Sara called them booties, because they looked like the ridiculous shoes babies were forced to wear. She didn’t want to wear them, but the last time she had come home from training with torn and bloody feet, her mother had pitched a fit. She had said if her father was going to train their daughter like one of his soldiers, she would not interfere. But no daughter of Anna Beth Fairchild would look anything less than beautiful—on or off the battlefield. That included soft and smooth feet unmarred by scars from a rough run across the training field.
Her mouth had cracked into a smile as she thought about that memorable conversation between her mother and father. Her father towered over her petite mom. Even if he had not been six feet and five inches to her mother’s four feet even, he still outweighed her by at least seventy pounds. But that didn’t matter. Because the man the empress had once called her lion had shrunk back from his vivacious wife and quickly acceded to her demands. Once her mother’s will had been put into play, there was no turning back. If Sara didn’t wear the moccasins, she faced her father’s wrath.
“Something amuses you?” her father had said chidingly from across the mat.

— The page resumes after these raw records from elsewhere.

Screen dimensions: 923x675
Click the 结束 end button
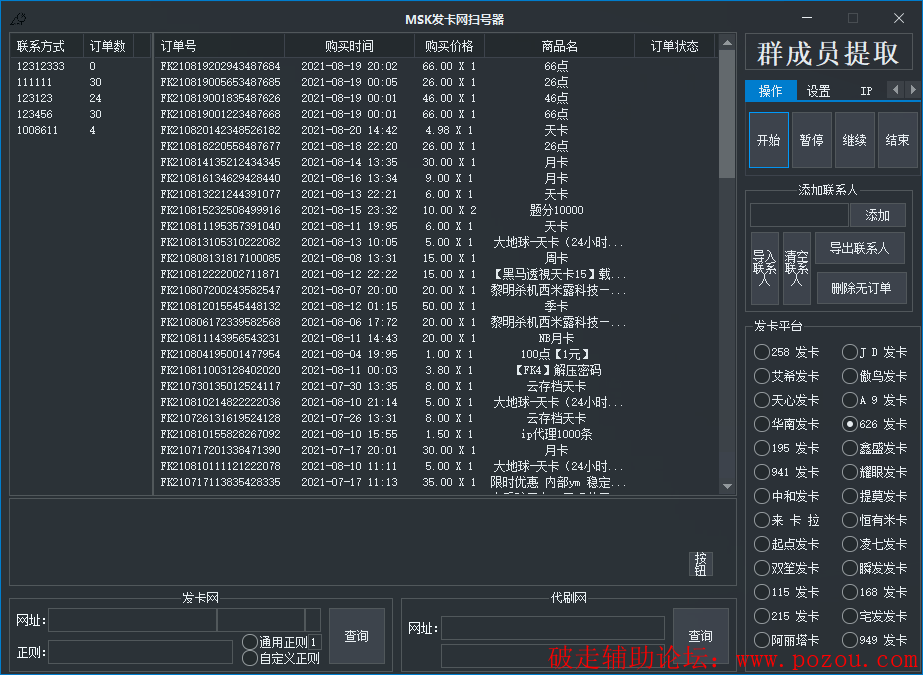[897, 140]
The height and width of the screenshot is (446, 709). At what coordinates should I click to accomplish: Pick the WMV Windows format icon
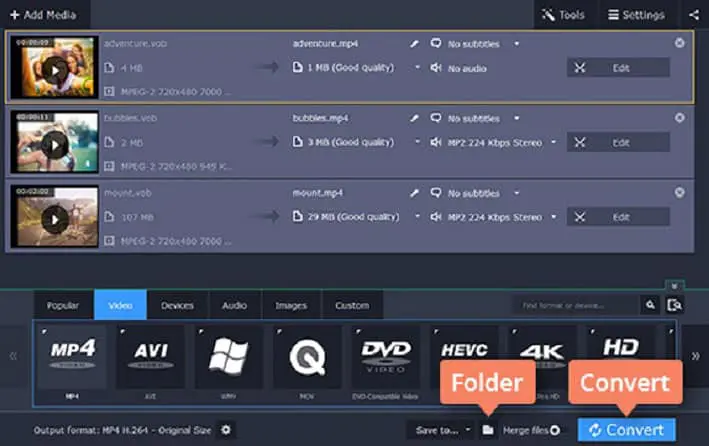click(x=229, y=359)
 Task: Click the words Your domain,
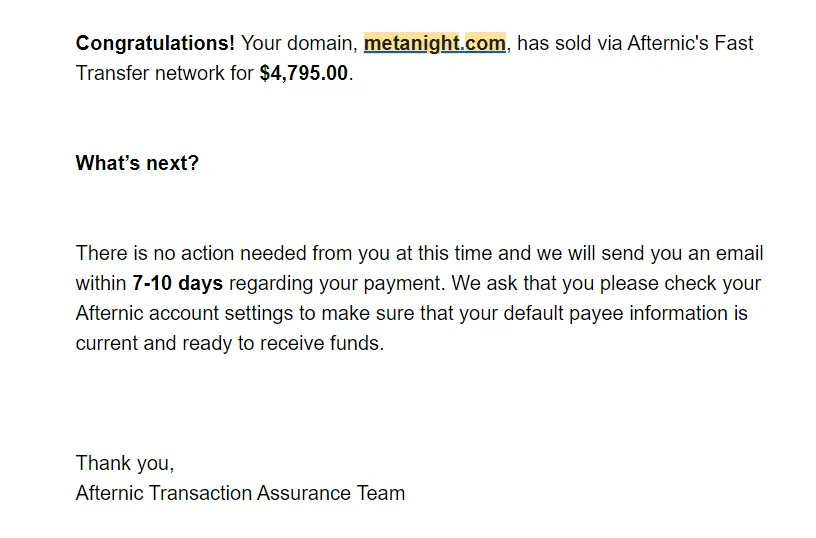point(299,43)
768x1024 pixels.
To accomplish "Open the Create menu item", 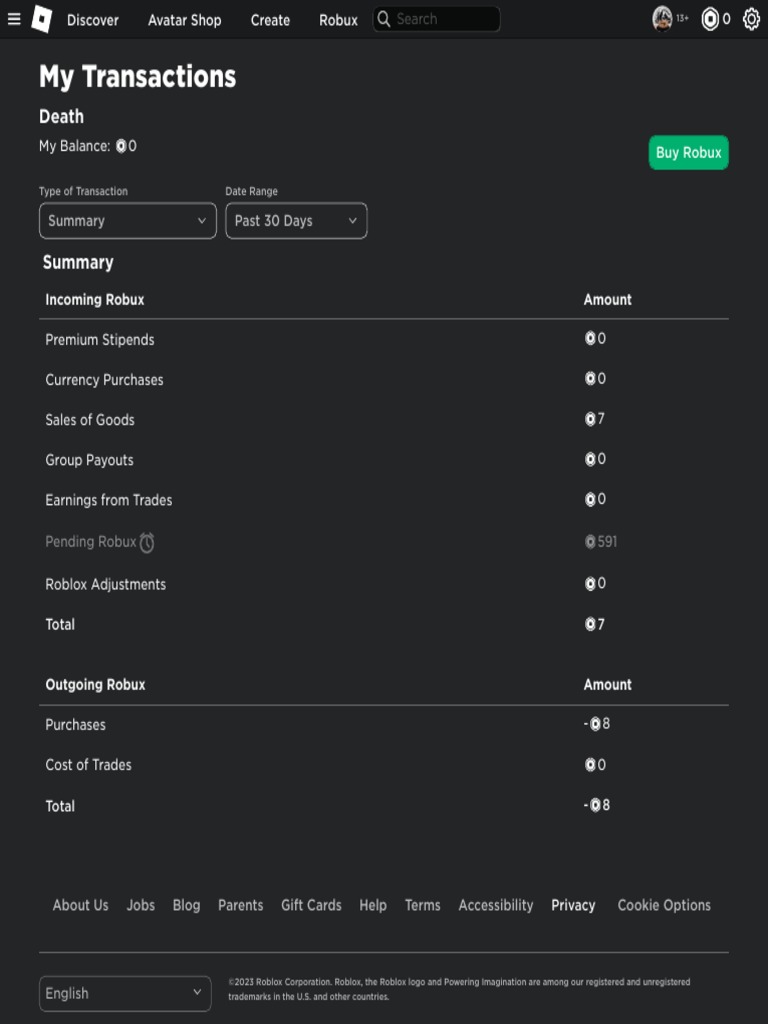I will 270,20.
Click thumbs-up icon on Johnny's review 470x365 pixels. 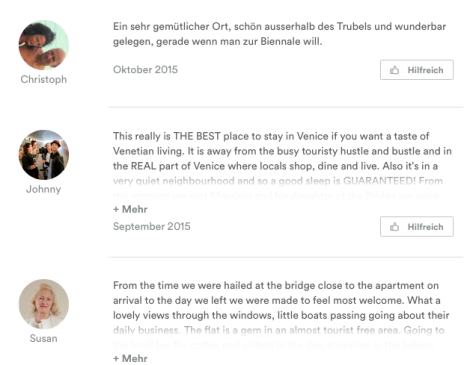pyautogui.click(x=394, y=227)
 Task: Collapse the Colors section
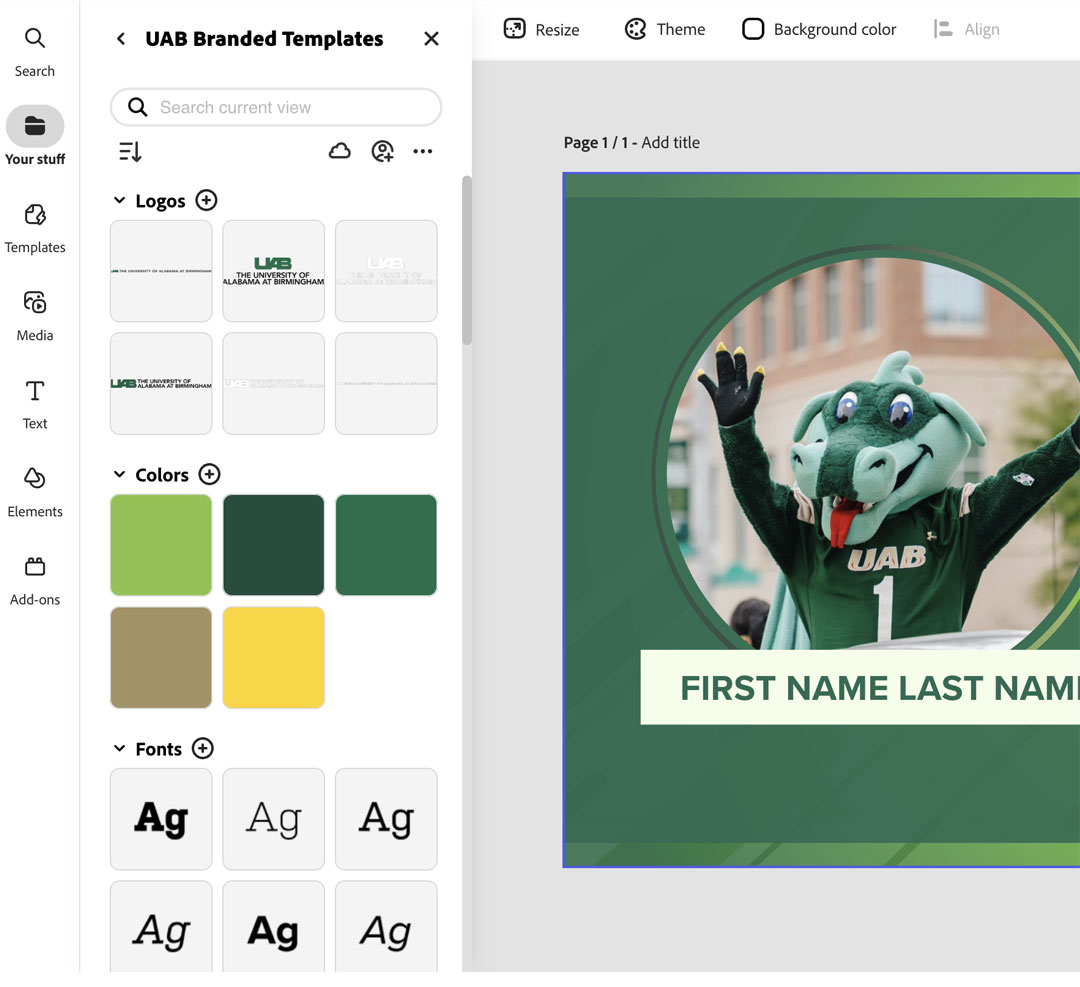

“Just you,” countered his daughter.
Back on her horse, Sara smiled at the memory of what had come next. She had gotten him good.
“You and your lovesick eyes,” younger Sara had sniped as she ran to the right with the speed of a battle mage. With the strength and youth of a young gazelle, she had vaulted off the side of the battlements straight at her father.
Sara had received her battle mage abilities from her father. She had gotten her cunning from her mother. Mixed together, they made her a formidable opponent, even as young as she was.
As she had launched herself from the edge of the wall, the strength of her kickoff had managed to damage the stone wall so badly that it crumbled in her wake. Sara was already airborne by then, but her mother’s scream had rent the air. Her father’s concentration had broken as he turned to Anna Beth and Sara smiled. He had known just by looking at her that she wasn’t in danger. But her mother wasn’t a battle mage or a fighter. She couldn’t see what Sara and her father saw. It was underhanded but it worked. His look to his wife, to calm her without a touch, had given Sara the opening she had needed to move in on her father.
She wasn’t stupid. He wasn’t commander of the imperial forces and the highest-ranking former gladiator still living for nothing. Her flip in the middle of the air had brought her straight down onto her father. She hit his shoulder with her staff in a crushing swipe that probably would have broken a non-mage’s bones.
He leapt back to avoid a second blow to the neck, but she didn’t pursue. She didn’t have to. Sara landed in a crouch and brought up her staff in front of her with a triumphant smile. This training between them had been for the first blow, and she had successfully landed it. Slowly she had released her battle magic as she looked to her father, who stood off the side of the mat while breathing hard.
Sara remembered that for a moment, a flicker of unease had gone through her mind.
What if I had gone too far? She’d had thought.
Then her father’s battle-scarred face had broken into a smile and he boomed with laughter.
“You’ve learned from the best,” he said.
“From you?” said Sara with all the eagerness of a ten-year-old sopping up her father’s praise.
“No,” he’d said, shaking his head silently. “Only your mother would be that cunning.”
Her mother’s snort had come clearly from the doorway as she stepped into the sun’s light.
“Come here, Sara,” Anna Beth had called. “Let me see you.”
She received her running daughter in a tight hug that enveloped Sara in a wave of lavender. Her mother’s signature scent.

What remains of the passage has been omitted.